> [Exercise requirements]
Scan the listing below for the word "pixels" and copy every line where it occurs.
··········
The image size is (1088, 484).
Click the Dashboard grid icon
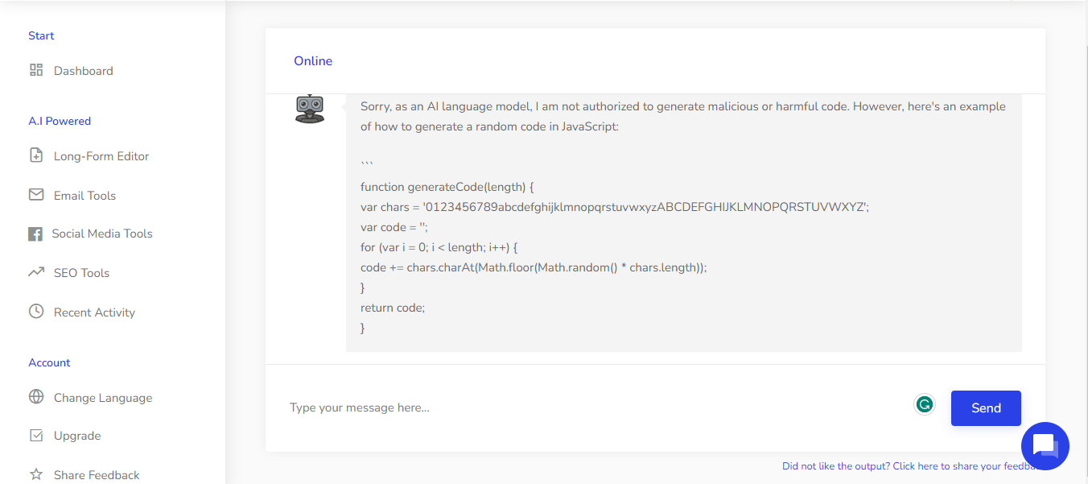(x=36, y=70)
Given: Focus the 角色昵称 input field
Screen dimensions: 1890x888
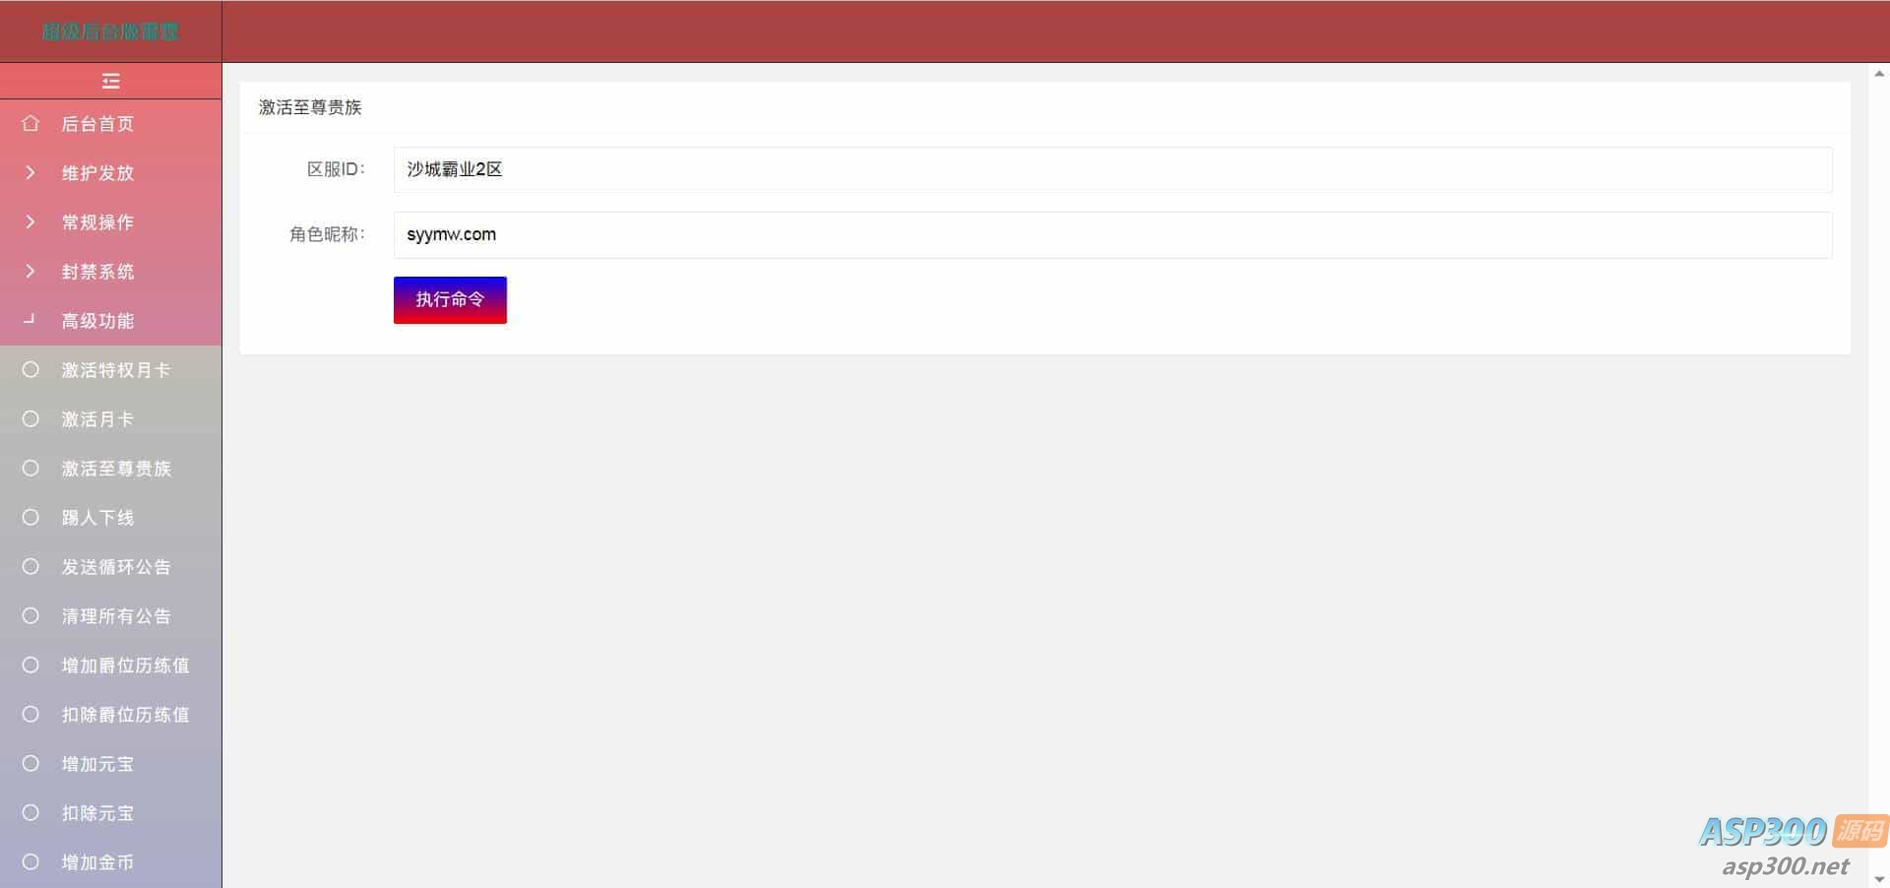Looking at the screenshot, I should 1112,234.
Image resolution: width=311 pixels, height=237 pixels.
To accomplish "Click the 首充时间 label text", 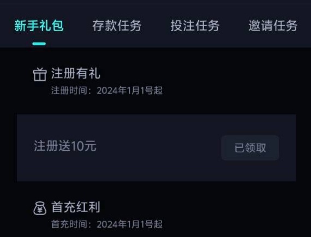I will point(69,224).
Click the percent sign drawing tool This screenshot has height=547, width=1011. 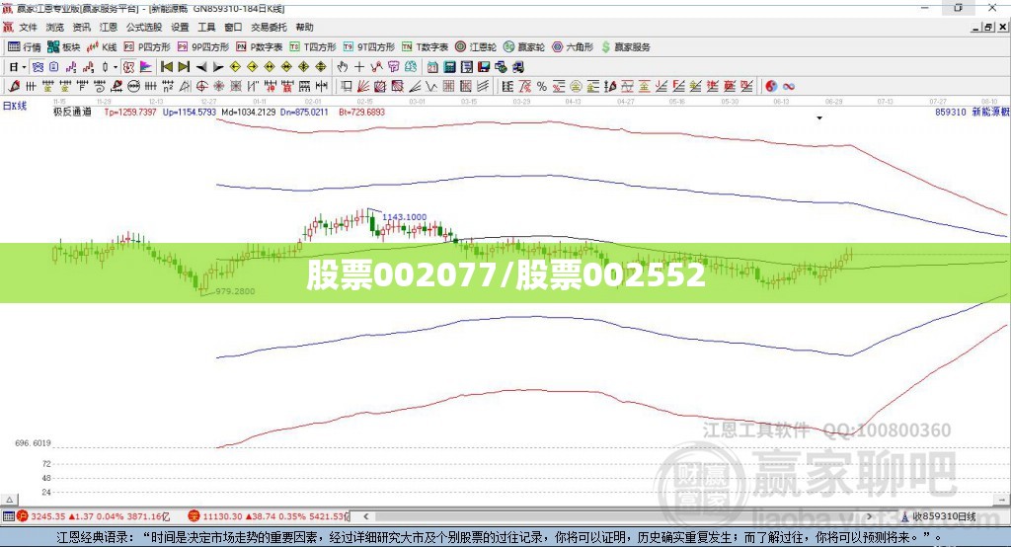point(542,87)

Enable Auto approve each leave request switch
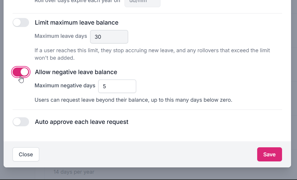tap(21, 122)
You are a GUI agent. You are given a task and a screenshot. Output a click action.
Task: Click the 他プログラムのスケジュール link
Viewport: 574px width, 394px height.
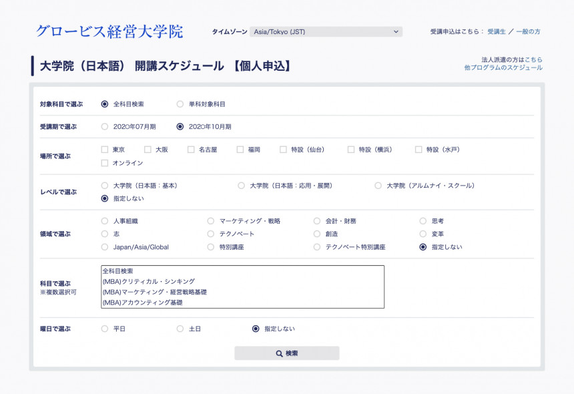[503, 67]
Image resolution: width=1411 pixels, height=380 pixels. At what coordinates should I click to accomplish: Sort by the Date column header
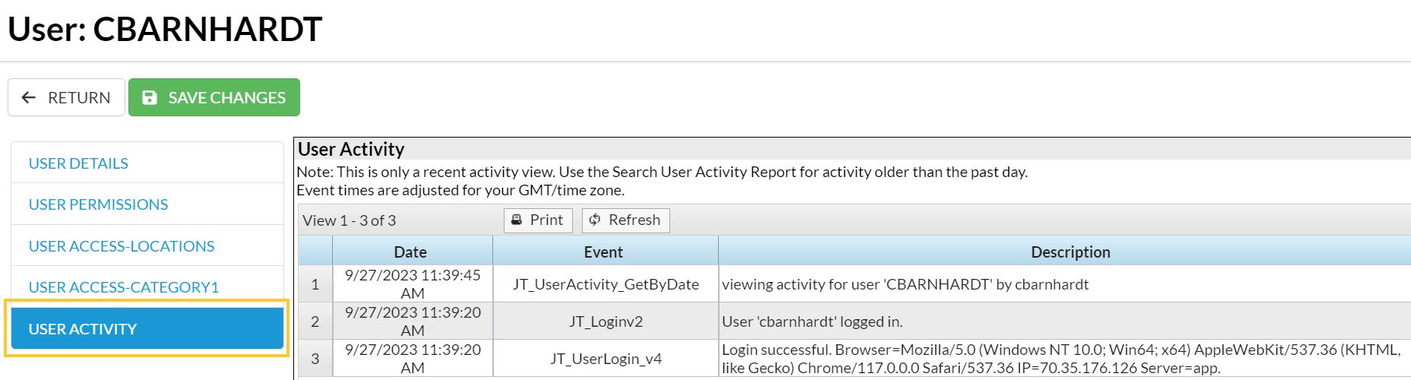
··········
> [Expected answer]
Image resolution: width=311 pixels, height=237 pixels.
Image resolution: width=1411 pixels, height=380 pixels. At what coordinates should I click to accomplish: Sort by the Date column header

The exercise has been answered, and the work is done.